2011 AMC 12B Problems/Problem 14

Revision as of 11:09, 1 September 2011 by 1=2 (talk | contribs) (took me a while to realize that you didn't need to memorize a bunch of equations to solve this)

Problem

A segment through the focus $F$ of a parabola with vertex $V$ is perpendicular to $\overline{FV}$ and intersects the parabola in points $A$ and $B$. What is $\cos\left(\angle AVB\right)$?

$\textbf{(A)}\ -\frac{3\sqrt{5}}{7} \qquad \textbf{(B)}\ -\frac{2\sqrt{5}}{5} \qquad \textbf{(C)}\ -\frac{4}{5} \qquad \textbf{(D)}\ -\frac{3}{5} \qquad \textbf{(E)}\ -\frac{1}{2}$

Solution

Name the directrix of the parabola $l$. Define $d(X,k)$ to be the distance between a point $X$ and a line $k$.

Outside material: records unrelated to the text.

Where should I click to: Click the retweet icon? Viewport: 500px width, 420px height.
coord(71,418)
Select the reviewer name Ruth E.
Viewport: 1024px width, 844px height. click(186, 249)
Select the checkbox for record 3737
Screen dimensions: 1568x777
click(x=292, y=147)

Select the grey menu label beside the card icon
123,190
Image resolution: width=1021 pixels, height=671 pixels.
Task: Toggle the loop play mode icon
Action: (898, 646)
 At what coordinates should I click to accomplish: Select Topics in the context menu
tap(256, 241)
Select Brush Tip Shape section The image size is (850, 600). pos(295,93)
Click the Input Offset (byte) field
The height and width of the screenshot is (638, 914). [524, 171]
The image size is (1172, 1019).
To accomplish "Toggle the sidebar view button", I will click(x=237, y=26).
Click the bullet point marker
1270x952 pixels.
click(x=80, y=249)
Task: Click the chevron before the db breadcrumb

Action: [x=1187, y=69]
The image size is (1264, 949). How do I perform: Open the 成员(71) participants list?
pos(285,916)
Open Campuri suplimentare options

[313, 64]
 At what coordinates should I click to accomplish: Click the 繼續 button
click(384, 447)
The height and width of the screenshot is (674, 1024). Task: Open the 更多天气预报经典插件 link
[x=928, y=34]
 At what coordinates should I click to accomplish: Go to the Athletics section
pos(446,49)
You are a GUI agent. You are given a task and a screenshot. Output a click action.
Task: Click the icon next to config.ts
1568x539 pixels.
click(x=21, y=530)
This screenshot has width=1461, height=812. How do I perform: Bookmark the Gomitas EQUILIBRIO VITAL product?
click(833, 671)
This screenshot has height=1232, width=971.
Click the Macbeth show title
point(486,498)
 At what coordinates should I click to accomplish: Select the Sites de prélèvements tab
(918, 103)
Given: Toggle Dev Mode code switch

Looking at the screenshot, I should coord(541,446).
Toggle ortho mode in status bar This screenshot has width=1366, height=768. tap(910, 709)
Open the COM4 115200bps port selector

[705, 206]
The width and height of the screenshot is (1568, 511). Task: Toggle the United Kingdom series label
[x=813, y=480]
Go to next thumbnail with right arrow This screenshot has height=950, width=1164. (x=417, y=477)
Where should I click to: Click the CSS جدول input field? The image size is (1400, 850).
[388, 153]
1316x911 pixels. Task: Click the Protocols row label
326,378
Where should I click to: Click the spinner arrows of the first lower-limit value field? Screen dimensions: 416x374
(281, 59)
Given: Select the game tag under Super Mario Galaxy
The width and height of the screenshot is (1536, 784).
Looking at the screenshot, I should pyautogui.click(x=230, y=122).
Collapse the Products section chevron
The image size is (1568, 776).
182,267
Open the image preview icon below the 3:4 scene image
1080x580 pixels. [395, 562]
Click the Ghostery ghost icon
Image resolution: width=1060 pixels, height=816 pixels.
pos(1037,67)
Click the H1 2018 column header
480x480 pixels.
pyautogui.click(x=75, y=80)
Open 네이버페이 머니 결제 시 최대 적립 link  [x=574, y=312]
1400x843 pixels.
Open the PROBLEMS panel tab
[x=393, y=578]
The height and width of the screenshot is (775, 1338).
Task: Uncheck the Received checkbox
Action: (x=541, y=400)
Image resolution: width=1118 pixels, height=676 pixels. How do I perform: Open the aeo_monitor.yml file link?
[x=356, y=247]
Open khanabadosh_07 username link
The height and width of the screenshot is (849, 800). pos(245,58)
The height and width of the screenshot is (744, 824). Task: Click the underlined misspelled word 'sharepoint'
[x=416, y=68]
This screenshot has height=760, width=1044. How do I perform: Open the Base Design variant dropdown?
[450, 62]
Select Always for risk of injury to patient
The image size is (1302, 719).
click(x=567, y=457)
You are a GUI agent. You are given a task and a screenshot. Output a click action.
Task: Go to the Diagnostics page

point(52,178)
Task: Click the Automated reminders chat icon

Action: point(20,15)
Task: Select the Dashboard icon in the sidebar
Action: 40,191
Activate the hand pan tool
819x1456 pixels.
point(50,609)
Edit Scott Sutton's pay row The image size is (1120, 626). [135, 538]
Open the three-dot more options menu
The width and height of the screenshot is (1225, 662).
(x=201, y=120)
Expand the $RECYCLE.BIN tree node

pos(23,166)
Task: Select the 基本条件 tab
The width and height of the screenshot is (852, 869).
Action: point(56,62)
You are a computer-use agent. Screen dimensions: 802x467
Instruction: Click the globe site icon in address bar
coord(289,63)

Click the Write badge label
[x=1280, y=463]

Now we remember the geometric definition of a parabola: given any line $l$ (called the directrix) and any point $F$ (called the focus), the parabola corresponding to the given directrix and focus is the locus of the points that are equidistant from $F$ and $l$. Therefore $FV=d(V,l)$. Let this distance be $d$. Now note that $d(F,l)=2d$, so $d(A,l)=d(B,l)=2d$. Therefore $AF=BF=2d$. We now use the Pythagorean Theorem on triangle $AFV$; $AV=\sqrt{AF^2+FV^2}=d\sqrt{5}$. Similarly, $BV=d\sqrt{5}$. We now use the Law of Cosines:

\[AB^2=AV^2+VB^2-2AV\cdot VB\cos{\angle AVB}\Rightarrow 16d^2=10d^2-10d^2\cos{\angle AVB}\]

\[\Rightarrow \cos{\angle AVB}=-\frac{3}{5}\]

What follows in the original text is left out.